* OBJECTIFS:
**1.** D'après l'extrait sur Chimène, qu'est-ce que la gloire chez Corneille, outre le respect admiratif qu'on inspire aux autres ?
**2.** Reproduisez tel quel, dans l'extrait sur Chimène, tout ce qui va de « Sa gloire, c'est » jusqu'à « ses propres yeux. ».
**3.** Poursuivez l'extrait sur Chimène après sa dernière phrase.

* EXTRAIT À LIRE:

▬▬▬▬▬▬

Dans son immense détresse, Chimène
n'est plus que larmes, elle voudrait s'y anéantir:
"Pleurez, pleurez, mes yeux, et
fondez-vous en eau!
Des deux êtres qui comptaient pour elle,
l'un est devenu le meurtrier de l'autre:
La moitié de ma vie a mis l'autre au
tombeau".
=Cette curieuse formule, presque
mathématique, résume très efficacement le tragique de sa situation: que lui reste-t-il?
Et que faire? Impossible de commander aux sentiments, elle aime toujours Rodrigue:
"C'est peu de dire aimer, Elvire, je
l'adore".
Cependant, elle doit venger son
père:
"Je ne consulte pas pour suivre mon devoir,
Je cours sans balancer où mon devoir m'oblige".
=Souhaite-t-elle vraiment obtenir gain de
cause? Hélas, non! Alors, n'a-t-elle pas assez montré sa piété filiale par sa
démarche auprès du roi? Ce n'est pas suffisant, à ses yeux:
"Il y va de ma gloire, il faut
que je me venge".
"Ma
gloire", nous avons déjà rencontré
l'expression chez nos différents antagonistes. Quand il s'agissait de la fille du roi, ou
de guerriers, on pouvait penser, sans approfondir, qu'il s'agissait de quelque chose
d'officiel, mais pour cette jeune fille, il faut envisager une autre explication.
La gloire, chez
Corneille, c'est le respect admiratif qu'on inspire aux autres, c'est aussi, voilà
le plus important, l'estime que l'on se porte à soi-même, et là, nulle
tricherie, nul faux-fuyant ne sont possibles.
S'agirait-il de
conscience morale? Pas vraiment: un homme tout simplement honnête et bon se contente
d'être en paix avec lui-même et n'a pas souci de cette sorte de gloire un peu
orgueilleuse, car il n'est pas un héros cornélien.
=Comme celui-ci
choisit (nous
l'avons vu à, propos des stances) de suivre la voie la plus difficile, cela exige
de lui des efforts et des renoncements qui ne sont pas à la portée de tout le monde.
Sa gloire, c'est la réalisation de l'idéal qu'il s'est fixé, y renoncer, même
pour des raisons mille fois excusables, serait déchoir à ses propres yeux.
=Nous devinons ce que va
décider notre héroïne:
"Pour conserver ma gloire et
finir mon ennui,
Le poursuivre, le perdre (=le faire mourir), et
mourir après lui".

▬▬▬▬▬▬

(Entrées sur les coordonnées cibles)
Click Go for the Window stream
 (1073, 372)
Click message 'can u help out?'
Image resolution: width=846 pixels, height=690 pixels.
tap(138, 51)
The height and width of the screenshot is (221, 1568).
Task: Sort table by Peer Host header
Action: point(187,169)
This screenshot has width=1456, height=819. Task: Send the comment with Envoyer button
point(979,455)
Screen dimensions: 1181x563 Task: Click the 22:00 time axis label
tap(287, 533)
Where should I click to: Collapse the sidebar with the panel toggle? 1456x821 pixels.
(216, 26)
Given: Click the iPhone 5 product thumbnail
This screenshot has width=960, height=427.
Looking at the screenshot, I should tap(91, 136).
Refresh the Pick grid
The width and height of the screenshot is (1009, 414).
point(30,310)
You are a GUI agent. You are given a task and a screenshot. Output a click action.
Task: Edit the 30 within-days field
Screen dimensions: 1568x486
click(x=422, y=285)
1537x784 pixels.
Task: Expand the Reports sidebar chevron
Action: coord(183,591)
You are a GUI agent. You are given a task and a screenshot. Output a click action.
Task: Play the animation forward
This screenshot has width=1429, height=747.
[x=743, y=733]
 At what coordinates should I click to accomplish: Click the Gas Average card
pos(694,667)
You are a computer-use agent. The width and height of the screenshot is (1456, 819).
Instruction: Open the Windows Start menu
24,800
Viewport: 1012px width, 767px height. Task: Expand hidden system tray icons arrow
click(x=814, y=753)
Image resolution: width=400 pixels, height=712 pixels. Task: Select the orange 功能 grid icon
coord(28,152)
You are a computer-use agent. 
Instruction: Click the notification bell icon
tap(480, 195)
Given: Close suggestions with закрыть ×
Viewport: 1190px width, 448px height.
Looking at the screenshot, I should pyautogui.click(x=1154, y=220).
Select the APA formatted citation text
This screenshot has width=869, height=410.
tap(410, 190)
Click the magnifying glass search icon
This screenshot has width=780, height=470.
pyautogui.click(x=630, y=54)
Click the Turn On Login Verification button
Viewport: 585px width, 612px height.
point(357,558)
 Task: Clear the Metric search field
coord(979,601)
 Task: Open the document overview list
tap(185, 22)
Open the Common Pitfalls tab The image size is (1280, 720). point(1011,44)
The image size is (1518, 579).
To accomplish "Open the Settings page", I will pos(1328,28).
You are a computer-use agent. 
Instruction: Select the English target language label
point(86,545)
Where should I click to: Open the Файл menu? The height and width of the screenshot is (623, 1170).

▬▬▬▬▬▬

* CORRIGÉ DE L'EXERCICE:
**1.** C'est l'estime que l'on se porte à soi-même.

**2.**
Sa gloire, c'est la réalisation de l'idéal qu'il s'est fixé, y renoncer, même
pour des raisons mille fois excusables, serait déchoir à ses propres yeux.

**3.**
=Voilà
Rodrigue renseigné. A quoi bon s'attarder? La sagesse lui conseillerait de s'éloigner
discrètement. Mais il est jeune, plein de fougue et très amoureux. Il a besoin de
revoir Chimène. Il ne songe pas qu'il va lui causer une émotion épouvantable en lui
imposant la présence du meurtrier de son père chéri.
Il suit son idée: premier devoir, mon père, c'est fait, second
devoir, ma fiancée, si elle me tue,
tant mieux. Et n'y aurait-il pas, malgré tout, un petit espoir de la faire évoluer?
d'obtenir d'elle un signe favorable?
Rodrigue s'élance (III, 4):
"Eh bien, sans
vous donner la peine de poursuivre,
Assurez-vous l'honneur de m'empêcher de vivre".
=Il reprend très
précisément les paroles de Chimène, dans les mots ou les idées, non seulement
pour montrer qu'il les a entendues, mais parce qu'il les comprend parfaitement. Il
commence par la vouvoyer, parce qu'il se présente devant son juge, mais très vite, les
deux jeunes gens retrouveront. La familiarité du
tutoiement et leur rencontre sera d'autant plus déchirante que leurs
conceptions et leurs sentiments sont en plein accord.
Voyons-en le mouvement général
(je préfère cette expression à celle de plan, qui suppose des parties coupées au
cordeau, or, c'est rarement le cas et on peut "découper" autrement que je ne
l'ai fait)
I
- (v. 849-870): La
Mort Obsédante,
II - v. 869-933:
l'Honneur
aimé d'Amour.
III - (933-962):
Punition
Immédiate!
IV - (963-997) Duo
d'Amour. "Va, je ne te hais point".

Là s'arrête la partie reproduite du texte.